▸ RECORDS SHOWN
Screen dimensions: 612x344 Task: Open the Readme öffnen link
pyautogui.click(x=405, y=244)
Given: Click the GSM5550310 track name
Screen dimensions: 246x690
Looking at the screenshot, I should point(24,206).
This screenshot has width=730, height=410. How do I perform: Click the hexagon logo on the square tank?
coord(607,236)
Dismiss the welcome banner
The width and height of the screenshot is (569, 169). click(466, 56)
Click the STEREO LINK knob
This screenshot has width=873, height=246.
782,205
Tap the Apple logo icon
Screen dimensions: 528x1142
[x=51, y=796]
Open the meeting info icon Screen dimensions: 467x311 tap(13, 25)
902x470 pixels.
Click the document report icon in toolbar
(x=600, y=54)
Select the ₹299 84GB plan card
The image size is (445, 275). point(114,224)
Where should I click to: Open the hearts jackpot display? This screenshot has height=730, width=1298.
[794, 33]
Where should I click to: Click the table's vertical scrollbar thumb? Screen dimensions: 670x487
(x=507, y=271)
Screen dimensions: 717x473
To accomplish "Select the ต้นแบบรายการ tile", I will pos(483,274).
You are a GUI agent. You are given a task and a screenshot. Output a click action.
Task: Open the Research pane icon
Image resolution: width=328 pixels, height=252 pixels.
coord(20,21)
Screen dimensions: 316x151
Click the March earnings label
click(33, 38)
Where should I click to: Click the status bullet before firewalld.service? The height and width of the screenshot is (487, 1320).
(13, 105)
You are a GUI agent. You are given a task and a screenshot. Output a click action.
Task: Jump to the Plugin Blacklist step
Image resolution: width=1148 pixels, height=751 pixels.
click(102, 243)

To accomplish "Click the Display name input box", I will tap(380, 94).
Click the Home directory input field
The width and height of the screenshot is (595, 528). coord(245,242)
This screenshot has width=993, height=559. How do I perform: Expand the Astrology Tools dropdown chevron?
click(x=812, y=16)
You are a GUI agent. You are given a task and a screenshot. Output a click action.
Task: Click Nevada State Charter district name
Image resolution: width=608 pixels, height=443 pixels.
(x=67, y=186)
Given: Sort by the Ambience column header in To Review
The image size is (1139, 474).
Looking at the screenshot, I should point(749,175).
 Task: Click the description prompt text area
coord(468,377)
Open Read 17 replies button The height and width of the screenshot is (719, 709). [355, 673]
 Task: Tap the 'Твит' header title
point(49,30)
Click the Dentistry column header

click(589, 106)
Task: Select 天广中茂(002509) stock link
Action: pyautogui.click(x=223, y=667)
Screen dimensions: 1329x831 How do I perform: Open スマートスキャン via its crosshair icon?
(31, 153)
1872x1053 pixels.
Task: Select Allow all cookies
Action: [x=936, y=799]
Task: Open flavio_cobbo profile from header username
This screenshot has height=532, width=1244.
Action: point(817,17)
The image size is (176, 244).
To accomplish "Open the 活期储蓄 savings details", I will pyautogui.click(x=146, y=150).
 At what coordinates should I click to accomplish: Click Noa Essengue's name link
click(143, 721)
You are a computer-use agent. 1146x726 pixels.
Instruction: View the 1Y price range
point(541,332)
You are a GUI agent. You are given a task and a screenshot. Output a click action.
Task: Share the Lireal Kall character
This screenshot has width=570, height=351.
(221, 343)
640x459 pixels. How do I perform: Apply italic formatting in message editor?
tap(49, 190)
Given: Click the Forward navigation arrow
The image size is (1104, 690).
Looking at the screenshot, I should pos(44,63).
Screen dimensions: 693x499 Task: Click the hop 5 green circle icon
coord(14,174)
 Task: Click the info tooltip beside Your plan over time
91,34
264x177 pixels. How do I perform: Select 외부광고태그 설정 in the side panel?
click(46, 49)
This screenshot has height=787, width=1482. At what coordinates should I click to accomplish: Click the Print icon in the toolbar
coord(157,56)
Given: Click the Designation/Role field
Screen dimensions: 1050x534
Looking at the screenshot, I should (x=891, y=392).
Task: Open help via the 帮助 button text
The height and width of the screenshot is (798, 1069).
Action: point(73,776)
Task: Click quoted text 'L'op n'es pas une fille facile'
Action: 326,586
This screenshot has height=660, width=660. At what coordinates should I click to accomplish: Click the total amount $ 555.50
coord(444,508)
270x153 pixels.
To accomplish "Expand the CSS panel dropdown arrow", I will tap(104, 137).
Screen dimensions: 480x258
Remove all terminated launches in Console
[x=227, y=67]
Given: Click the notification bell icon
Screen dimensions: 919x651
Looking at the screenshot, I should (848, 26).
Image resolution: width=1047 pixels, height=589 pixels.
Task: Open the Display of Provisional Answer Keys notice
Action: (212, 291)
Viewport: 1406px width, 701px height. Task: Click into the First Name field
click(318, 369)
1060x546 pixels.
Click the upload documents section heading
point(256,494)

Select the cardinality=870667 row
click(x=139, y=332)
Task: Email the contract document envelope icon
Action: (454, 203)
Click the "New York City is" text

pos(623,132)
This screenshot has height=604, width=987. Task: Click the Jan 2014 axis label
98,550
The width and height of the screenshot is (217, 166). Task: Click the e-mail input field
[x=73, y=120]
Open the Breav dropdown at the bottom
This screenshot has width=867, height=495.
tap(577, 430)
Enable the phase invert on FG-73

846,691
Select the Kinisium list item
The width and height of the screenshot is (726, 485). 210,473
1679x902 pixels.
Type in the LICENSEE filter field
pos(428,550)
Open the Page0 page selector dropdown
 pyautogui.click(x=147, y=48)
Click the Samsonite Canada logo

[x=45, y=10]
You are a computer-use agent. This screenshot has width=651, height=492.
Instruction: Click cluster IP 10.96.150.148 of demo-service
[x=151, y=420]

▸ EXERCISE REQUIREMENTS
Gather each line of the listing that holds the string "computer".

▸ EXERCISE RESULT
You are a computer-use agent. 1146x726 pixels.
You are a computer-use agent. This screenshot has width=651, height=492.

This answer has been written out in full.